Return each line of the entries that holds the string "agent".

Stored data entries
━━━━━━━━

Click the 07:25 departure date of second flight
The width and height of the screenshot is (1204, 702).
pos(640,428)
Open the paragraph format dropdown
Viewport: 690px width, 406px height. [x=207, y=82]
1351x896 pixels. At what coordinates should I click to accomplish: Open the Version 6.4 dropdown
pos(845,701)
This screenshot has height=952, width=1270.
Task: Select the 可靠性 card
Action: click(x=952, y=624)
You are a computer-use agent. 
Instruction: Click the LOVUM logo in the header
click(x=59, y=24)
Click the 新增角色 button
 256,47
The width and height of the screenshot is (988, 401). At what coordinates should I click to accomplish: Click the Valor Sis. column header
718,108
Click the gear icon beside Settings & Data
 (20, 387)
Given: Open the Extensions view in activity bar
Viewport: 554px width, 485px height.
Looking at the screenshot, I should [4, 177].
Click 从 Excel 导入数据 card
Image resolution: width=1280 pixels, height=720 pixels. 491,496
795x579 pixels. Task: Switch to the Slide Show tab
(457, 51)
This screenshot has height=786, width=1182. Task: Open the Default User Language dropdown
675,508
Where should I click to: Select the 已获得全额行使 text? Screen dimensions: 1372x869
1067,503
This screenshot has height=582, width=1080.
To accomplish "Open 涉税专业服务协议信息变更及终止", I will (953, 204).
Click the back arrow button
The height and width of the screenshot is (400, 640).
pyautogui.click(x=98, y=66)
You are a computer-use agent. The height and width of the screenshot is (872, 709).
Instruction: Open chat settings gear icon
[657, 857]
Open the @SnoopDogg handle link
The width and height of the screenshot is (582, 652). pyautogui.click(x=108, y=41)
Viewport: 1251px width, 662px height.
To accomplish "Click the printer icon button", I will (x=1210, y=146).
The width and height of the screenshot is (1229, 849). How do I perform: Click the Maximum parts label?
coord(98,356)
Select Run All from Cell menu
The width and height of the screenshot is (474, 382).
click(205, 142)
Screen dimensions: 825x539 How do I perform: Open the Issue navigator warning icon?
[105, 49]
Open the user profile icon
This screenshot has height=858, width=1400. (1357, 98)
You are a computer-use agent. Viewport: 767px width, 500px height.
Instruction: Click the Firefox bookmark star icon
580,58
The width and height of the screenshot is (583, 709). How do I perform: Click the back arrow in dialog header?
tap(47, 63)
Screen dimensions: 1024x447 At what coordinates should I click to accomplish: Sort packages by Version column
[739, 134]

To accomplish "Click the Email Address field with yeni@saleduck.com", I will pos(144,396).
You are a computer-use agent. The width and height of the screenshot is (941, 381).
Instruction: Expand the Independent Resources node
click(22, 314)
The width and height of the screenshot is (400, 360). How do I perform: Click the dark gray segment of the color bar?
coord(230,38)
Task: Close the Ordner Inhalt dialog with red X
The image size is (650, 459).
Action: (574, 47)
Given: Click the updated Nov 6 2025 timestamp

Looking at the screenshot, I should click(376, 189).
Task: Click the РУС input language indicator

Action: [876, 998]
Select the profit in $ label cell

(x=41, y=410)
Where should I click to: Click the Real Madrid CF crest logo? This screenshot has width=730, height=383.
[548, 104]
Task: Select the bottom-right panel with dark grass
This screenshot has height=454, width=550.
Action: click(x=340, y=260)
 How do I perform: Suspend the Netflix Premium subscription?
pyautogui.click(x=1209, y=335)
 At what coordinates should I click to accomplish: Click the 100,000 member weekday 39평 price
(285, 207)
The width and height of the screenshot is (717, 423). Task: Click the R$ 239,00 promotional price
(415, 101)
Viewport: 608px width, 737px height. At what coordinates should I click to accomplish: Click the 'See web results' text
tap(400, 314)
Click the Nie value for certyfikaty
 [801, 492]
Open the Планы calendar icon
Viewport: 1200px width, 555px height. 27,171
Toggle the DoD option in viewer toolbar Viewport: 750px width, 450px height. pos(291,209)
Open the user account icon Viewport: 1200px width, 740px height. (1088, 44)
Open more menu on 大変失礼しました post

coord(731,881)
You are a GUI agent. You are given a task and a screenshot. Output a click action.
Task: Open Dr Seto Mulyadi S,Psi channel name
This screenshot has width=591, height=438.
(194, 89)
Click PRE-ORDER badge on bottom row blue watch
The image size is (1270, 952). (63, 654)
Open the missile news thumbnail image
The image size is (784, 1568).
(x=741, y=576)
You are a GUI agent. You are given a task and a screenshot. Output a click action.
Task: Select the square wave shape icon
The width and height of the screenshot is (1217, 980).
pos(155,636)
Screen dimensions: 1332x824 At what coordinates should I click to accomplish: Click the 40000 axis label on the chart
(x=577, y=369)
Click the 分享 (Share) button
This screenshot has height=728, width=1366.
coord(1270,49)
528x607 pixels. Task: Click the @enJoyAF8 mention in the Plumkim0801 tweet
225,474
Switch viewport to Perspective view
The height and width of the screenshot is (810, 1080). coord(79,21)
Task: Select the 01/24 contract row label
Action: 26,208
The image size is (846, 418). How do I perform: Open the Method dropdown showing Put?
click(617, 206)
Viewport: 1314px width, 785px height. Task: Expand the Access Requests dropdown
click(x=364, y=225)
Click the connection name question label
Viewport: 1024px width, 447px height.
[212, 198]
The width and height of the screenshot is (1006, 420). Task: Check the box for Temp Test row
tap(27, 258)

━━━━━━━━

TASK ANSWER:
You are a computer-use agent. 
You are a computer-use agent. The height and width of the screenshot is (872, 709).
You are a computer-use agent. Viewport: 767px width, 500px height.
You are a computer-use agent. The width and height of the screenshot is (941, 381).
You are a GUI agent. You are given a task and a screenshot. Output a click action.
You are a GUI agent. You are given a task and a screenshot. Output a click action.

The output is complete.